» **AIM OF THE TASK**
State how many lines in the records hold the word "informacije", giving the number and no other text.

» **EXTRACTED INFORMATION**
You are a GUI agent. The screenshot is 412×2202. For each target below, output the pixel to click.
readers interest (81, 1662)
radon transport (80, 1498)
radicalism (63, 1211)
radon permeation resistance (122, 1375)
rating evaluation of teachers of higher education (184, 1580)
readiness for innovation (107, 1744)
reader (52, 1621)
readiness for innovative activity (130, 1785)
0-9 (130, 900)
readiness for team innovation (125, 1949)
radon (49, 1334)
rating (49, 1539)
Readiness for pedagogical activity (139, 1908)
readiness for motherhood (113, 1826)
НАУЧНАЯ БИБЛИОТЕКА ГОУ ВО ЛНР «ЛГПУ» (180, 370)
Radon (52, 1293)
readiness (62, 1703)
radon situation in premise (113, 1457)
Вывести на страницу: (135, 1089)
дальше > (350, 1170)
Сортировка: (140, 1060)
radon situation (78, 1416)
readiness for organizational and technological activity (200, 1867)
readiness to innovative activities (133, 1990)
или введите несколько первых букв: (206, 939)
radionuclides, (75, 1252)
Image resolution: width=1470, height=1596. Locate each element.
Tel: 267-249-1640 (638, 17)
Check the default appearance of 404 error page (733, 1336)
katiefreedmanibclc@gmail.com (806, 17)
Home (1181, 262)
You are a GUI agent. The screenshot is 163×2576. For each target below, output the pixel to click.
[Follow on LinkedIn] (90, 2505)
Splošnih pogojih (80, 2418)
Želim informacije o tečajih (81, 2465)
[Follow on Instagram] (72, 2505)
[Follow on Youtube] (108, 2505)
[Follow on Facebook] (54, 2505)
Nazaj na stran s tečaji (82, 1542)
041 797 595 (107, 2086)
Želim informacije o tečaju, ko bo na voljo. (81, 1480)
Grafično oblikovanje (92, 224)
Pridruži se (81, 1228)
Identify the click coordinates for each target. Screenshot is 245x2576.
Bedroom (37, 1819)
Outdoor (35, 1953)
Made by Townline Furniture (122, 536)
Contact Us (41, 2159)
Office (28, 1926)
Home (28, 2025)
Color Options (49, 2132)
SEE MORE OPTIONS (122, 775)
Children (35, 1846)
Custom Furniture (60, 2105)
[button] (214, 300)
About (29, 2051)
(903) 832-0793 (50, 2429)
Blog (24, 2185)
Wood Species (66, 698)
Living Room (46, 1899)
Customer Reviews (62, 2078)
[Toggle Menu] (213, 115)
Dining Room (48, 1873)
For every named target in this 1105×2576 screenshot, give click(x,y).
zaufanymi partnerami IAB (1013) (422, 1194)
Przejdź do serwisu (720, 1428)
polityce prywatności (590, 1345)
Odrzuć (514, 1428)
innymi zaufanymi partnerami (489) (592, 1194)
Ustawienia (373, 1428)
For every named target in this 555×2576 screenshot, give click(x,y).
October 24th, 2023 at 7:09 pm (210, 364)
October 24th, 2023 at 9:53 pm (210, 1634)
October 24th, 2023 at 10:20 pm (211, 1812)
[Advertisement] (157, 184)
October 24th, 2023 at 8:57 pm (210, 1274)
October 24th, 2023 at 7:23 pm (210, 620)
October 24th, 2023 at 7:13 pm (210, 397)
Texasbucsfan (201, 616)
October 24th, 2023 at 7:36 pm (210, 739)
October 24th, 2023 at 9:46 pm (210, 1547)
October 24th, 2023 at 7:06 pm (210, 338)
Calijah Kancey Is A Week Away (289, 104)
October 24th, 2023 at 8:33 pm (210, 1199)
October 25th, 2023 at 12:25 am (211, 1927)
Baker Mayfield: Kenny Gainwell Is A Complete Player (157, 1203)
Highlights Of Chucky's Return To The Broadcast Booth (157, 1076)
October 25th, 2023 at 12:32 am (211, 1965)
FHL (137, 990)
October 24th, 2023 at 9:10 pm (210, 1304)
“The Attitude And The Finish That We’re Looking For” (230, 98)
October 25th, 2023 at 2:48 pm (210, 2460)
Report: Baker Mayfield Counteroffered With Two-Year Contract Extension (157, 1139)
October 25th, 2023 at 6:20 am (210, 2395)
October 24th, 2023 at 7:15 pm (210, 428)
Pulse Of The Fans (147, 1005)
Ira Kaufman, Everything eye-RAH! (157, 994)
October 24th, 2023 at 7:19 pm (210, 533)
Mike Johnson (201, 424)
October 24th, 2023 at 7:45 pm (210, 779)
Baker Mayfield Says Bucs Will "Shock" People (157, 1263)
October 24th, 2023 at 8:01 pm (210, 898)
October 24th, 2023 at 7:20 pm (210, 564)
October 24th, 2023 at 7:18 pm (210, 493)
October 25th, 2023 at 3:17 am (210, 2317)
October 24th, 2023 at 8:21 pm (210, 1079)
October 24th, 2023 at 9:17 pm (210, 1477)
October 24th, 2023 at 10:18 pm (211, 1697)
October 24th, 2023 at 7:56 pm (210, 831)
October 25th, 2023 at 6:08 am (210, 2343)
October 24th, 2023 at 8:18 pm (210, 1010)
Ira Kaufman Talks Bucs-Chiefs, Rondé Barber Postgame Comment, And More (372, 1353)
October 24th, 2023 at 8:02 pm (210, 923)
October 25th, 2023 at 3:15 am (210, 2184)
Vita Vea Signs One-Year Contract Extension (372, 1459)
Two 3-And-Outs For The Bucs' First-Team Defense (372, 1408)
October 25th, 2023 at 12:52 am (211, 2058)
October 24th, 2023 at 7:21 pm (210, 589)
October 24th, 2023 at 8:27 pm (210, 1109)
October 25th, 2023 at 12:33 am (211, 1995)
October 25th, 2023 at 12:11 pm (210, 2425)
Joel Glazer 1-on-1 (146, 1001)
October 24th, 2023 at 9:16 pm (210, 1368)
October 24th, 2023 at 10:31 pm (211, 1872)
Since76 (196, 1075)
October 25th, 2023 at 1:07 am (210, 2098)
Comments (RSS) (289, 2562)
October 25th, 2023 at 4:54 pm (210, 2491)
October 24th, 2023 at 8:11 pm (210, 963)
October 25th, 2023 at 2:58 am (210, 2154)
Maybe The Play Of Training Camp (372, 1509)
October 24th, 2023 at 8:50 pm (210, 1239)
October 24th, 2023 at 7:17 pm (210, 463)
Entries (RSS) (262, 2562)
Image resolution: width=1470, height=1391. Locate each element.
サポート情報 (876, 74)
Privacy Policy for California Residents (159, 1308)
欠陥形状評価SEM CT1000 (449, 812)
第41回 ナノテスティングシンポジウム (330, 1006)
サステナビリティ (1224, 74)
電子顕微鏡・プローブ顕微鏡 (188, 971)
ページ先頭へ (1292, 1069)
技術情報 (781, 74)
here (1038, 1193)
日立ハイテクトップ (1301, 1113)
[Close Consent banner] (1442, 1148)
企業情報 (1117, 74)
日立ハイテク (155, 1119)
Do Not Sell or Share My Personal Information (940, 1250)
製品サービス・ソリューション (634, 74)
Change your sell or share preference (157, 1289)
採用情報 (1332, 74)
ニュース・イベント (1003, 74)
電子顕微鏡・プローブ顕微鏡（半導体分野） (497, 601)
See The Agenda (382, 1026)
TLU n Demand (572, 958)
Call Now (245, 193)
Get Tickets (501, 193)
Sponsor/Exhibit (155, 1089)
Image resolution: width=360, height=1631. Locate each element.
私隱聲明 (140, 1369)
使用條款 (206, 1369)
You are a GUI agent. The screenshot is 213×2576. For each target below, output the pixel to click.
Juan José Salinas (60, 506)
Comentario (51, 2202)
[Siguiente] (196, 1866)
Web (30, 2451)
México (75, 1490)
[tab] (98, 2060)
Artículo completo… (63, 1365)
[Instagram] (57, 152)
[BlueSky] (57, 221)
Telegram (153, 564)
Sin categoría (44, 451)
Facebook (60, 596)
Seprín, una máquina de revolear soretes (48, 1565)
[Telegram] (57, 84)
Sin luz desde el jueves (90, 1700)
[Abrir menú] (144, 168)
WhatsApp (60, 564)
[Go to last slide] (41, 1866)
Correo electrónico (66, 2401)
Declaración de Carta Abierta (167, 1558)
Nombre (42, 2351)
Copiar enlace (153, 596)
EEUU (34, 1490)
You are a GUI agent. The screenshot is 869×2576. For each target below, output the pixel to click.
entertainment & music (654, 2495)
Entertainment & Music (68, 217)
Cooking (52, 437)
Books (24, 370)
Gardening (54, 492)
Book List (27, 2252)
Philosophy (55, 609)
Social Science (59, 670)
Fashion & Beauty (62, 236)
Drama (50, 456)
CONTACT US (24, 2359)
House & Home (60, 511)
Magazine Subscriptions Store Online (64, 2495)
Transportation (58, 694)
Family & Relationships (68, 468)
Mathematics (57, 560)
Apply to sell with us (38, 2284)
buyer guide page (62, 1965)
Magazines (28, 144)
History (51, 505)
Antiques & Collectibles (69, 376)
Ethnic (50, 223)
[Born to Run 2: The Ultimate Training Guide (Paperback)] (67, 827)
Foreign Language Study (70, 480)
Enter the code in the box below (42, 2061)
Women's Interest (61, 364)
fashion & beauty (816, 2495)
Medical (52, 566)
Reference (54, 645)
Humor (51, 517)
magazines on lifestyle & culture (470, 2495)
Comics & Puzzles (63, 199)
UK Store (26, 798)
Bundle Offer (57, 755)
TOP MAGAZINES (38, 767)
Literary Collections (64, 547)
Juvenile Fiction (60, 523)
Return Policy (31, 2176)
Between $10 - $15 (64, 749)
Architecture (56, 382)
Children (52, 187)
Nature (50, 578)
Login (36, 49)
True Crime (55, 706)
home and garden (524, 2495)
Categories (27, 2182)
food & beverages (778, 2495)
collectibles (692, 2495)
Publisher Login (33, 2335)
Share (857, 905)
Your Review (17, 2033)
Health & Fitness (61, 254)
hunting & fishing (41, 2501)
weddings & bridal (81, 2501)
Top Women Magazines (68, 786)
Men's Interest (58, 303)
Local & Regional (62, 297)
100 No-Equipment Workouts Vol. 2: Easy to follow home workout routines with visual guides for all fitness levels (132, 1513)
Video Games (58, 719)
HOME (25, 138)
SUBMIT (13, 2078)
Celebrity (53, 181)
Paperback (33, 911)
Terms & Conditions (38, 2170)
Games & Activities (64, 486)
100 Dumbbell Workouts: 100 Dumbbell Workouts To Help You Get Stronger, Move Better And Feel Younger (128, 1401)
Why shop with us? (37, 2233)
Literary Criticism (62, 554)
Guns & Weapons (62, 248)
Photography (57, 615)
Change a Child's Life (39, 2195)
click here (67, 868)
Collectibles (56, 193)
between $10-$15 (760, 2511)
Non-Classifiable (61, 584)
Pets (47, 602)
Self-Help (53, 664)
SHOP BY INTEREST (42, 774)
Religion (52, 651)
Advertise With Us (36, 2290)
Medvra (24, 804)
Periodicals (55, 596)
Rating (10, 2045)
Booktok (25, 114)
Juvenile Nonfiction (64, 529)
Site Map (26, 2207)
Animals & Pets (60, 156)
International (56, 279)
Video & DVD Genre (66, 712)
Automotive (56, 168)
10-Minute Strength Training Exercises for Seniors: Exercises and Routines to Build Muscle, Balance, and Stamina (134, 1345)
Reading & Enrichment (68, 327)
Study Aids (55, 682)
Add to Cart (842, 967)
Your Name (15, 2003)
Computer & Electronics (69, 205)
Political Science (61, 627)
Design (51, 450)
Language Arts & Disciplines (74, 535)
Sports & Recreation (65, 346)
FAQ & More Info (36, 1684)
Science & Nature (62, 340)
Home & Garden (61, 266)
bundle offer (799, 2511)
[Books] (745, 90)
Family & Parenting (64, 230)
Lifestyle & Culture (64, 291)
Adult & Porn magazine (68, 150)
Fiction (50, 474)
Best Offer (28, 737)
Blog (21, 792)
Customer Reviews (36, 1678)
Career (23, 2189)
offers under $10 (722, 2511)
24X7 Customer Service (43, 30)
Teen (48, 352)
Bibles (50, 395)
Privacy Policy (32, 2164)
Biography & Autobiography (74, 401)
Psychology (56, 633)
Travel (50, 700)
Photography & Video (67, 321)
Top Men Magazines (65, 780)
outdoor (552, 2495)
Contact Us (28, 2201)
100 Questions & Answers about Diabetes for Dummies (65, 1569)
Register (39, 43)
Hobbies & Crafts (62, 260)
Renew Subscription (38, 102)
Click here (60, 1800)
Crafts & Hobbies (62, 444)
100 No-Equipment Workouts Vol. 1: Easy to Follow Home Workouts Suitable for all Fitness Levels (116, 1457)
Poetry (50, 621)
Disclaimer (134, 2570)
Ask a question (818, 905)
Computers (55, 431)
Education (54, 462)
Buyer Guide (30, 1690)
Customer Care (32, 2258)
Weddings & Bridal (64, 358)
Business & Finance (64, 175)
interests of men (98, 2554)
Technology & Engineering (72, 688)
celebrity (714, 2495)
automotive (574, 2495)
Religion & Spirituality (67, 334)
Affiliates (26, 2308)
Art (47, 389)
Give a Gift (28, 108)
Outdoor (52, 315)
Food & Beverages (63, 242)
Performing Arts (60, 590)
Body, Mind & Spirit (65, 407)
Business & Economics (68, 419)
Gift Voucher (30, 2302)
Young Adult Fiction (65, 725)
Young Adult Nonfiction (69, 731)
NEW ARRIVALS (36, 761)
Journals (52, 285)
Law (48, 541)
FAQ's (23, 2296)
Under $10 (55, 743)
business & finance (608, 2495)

» **RESULT FOR THIS TASK**
2